PROBLEM TO WORK ON: Please rewrite the records starting at the first line and ending at the line that contains "pyautogui.click(x=338, y=107)", changing "Advertisement" to "Sponsored" and keeping everything else the same.

==================================================

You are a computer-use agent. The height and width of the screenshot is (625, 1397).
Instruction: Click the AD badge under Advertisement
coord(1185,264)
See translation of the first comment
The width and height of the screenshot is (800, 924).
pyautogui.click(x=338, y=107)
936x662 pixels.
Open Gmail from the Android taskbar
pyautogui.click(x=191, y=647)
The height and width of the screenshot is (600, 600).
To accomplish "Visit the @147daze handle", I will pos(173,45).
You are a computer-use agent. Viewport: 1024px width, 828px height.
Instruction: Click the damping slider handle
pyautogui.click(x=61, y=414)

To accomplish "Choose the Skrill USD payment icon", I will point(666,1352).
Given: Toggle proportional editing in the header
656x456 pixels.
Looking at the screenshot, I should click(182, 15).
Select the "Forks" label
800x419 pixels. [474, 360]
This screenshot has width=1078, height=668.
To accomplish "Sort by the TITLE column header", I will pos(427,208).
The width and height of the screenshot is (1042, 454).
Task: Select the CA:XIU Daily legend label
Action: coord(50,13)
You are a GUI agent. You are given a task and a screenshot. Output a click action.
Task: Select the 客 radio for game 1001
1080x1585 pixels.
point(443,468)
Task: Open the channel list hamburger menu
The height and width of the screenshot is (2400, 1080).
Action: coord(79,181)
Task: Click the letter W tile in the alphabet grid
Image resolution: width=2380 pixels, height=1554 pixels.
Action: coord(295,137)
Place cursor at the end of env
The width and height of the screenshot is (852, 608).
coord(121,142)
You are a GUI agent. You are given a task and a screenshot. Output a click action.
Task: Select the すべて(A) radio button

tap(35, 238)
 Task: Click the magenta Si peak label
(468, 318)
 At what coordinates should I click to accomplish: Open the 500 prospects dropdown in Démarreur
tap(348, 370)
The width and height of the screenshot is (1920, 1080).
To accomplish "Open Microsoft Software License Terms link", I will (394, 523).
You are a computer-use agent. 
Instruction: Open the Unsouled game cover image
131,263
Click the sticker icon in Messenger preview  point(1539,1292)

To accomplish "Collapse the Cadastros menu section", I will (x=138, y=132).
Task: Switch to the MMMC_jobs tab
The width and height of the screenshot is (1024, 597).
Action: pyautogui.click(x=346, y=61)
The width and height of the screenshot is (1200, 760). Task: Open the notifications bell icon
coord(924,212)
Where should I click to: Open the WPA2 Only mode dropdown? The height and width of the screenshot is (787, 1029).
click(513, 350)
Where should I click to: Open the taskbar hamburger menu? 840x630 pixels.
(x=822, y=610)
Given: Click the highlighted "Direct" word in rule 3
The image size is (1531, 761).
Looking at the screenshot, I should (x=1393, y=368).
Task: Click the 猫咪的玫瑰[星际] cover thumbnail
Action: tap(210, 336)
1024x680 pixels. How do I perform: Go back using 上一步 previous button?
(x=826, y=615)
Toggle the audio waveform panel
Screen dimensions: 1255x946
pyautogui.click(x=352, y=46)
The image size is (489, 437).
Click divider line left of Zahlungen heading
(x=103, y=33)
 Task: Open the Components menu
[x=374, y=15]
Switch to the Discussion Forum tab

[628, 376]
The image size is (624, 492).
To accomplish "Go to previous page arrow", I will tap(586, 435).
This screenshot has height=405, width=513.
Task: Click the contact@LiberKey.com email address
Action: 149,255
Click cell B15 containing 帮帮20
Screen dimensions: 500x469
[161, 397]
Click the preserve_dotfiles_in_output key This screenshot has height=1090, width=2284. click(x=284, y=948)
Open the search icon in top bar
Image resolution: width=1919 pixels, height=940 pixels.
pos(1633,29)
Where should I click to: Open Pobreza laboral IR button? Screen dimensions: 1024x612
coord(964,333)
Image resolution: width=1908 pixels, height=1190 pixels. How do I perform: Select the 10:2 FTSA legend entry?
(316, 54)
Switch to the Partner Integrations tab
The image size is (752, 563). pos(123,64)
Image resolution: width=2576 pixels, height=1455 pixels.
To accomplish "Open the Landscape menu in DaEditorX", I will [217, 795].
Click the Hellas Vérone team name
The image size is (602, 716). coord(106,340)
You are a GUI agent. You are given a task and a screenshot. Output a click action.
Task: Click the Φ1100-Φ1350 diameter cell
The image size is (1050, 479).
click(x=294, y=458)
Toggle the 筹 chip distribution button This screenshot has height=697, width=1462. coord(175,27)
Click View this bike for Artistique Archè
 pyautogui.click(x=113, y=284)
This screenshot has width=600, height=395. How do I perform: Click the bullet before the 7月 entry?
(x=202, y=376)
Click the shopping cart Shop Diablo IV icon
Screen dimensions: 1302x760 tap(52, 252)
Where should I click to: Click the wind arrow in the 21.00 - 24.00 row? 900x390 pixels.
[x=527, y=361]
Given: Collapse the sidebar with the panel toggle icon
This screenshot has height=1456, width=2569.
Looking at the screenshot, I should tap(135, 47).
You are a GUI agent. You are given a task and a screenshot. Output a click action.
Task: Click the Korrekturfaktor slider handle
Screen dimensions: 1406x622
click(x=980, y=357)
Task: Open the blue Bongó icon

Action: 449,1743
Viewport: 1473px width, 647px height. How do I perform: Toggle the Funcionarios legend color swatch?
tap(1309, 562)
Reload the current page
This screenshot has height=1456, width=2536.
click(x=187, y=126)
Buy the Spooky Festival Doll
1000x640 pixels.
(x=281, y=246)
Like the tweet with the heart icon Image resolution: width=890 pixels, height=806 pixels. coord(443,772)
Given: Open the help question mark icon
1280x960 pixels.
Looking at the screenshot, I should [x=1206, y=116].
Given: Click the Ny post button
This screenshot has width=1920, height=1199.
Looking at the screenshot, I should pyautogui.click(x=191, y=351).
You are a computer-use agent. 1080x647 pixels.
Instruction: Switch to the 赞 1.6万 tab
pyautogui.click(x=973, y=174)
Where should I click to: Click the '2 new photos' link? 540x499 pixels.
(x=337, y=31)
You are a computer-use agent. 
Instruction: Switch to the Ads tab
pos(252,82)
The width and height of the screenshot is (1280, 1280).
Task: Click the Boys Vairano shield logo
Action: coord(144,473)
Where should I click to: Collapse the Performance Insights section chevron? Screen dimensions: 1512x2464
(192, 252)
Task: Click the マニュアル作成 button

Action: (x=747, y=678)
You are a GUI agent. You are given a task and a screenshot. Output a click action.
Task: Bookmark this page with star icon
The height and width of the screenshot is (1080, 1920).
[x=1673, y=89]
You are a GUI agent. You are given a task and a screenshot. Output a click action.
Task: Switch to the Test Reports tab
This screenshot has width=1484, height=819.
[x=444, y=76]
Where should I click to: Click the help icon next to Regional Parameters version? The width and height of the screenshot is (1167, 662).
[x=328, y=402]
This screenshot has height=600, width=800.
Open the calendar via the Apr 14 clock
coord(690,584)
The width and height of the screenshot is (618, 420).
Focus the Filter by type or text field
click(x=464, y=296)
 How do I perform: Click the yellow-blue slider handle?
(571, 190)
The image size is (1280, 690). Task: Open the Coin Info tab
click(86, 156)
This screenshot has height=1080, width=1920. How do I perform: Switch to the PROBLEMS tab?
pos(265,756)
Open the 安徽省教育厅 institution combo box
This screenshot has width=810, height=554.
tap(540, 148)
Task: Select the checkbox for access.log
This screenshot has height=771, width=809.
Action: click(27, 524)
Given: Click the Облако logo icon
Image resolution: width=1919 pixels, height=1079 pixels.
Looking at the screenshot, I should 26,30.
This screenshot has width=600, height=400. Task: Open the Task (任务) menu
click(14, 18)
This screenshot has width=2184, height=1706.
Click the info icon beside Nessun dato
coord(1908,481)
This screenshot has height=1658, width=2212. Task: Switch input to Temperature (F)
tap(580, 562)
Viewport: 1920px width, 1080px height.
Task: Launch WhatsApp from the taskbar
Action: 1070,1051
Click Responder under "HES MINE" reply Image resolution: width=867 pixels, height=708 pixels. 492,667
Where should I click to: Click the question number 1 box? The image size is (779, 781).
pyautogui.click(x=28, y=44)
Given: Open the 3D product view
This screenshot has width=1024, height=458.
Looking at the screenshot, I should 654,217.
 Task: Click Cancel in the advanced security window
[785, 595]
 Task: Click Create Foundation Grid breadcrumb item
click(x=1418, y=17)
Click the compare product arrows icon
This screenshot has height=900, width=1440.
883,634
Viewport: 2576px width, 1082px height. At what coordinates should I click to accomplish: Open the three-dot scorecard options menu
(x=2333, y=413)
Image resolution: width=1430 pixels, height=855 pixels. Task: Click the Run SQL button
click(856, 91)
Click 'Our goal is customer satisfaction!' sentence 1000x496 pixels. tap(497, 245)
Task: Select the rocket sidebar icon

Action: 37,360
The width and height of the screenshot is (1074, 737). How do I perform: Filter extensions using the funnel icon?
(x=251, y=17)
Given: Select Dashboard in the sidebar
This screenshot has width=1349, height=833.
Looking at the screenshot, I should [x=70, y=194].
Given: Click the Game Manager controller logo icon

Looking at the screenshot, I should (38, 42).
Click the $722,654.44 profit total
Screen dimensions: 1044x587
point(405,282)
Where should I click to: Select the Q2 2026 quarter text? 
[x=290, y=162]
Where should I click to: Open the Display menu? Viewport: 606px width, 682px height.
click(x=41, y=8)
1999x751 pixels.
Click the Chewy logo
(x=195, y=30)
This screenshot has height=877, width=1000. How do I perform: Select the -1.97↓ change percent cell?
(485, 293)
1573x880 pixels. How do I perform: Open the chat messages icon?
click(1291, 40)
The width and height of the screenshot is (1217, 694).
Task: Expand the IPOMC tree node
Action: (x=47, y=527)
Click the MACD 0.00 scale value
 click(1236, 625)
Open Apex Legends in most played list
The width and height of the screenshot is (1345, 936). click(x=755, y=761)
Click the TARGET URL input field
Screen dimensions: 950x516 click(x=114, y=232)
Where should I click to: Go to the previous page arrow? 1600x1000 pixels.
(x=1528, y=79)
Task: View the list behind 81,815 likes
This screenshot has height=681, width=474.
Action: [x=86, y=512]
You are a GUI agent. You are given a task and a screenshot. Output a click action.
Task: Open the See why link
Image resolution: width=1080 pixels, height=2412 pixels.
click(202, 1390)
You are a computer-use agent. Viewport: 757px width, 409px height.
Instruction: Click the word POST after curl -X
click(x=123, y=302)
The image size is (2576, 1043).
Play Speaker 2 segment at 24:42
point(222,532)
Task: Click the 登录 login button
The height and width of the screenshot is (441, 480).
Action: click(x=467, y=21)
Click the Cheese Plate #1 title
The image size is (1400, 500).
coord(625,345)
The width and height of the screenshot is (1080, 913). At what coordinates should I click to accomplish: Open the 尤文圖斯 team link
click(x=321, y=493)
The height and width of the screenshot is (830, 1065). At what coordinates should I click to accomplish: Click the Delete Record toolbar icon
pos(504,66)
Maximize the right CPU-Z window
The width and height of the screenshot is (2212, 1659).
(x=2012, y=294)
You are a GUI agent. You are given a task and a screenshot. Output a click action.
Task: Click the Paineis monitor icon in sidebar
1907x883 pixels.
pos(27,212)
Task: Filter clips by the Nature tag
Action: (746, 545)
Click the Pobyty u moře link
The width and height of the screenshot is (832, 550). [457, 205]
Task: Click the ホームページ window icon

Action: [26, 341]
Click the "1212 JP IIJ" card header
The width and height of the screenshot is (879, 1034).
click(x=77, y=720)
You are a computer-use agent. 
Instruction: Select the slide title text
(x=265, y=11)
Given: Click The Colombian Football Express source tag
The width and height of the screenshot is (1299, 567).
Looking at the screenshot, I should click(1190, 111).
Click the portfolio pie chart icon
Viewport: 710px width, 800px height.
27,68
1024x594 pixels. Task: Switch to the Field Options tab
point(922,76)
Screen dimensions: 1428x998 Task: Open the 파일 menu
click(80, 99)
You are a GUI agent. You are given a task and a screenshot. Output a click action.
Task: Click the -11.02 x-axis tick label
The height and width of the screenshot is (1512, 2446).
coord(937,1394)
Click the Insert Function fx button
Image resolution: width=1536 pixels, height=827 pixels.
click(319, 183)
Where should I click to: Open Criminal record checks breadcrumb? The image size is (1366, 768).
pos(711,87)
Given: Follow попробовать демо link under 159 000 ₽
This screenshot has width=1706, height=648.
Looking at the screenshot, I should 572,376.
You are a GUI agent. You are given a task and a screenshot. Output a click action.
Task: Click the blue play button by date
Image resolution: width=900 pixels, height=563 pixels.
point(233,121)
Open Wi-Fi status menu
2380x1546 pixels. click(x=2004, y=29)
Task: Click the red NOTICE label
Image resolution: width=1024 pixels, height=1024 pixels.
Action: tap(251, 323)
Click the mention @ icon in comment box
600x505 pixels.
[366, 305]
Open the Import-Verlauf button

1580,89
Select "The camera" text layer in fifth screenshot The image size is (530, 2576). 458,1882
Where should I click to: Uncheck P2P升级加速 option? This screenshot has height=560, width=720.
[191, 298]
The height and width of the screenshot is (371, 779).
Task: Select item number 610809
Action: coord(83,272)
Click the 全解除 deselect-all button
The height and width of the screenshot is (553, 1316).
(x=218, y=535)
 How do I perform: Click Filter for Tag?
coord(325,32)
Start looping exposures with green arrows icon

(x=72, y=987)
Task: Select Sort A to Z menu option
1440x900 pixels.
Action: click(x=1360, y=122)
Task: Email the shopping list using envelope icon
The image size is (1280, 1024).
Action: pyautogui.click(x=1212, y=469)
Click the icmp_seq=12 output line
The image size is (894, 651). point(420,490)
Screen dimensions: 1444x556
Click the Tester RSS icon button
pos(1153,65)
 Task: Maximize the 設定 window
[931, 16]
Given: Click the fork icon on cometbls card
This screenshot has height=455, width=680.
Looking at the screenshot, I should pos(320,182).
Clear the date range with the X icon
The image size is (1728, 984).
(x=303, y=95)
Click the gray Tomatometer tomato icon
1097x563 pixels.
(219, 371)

==================================================

RESULT:
You are a computer-use agent. The height and width of the screenshot is (625, 1397).
Instruction: Click the AD badge under Sponsored
coord(1185,264)
See translation of the first comment
The width and height of the screenshot is (800, 924).
pyautogui.click(x=338, y=107)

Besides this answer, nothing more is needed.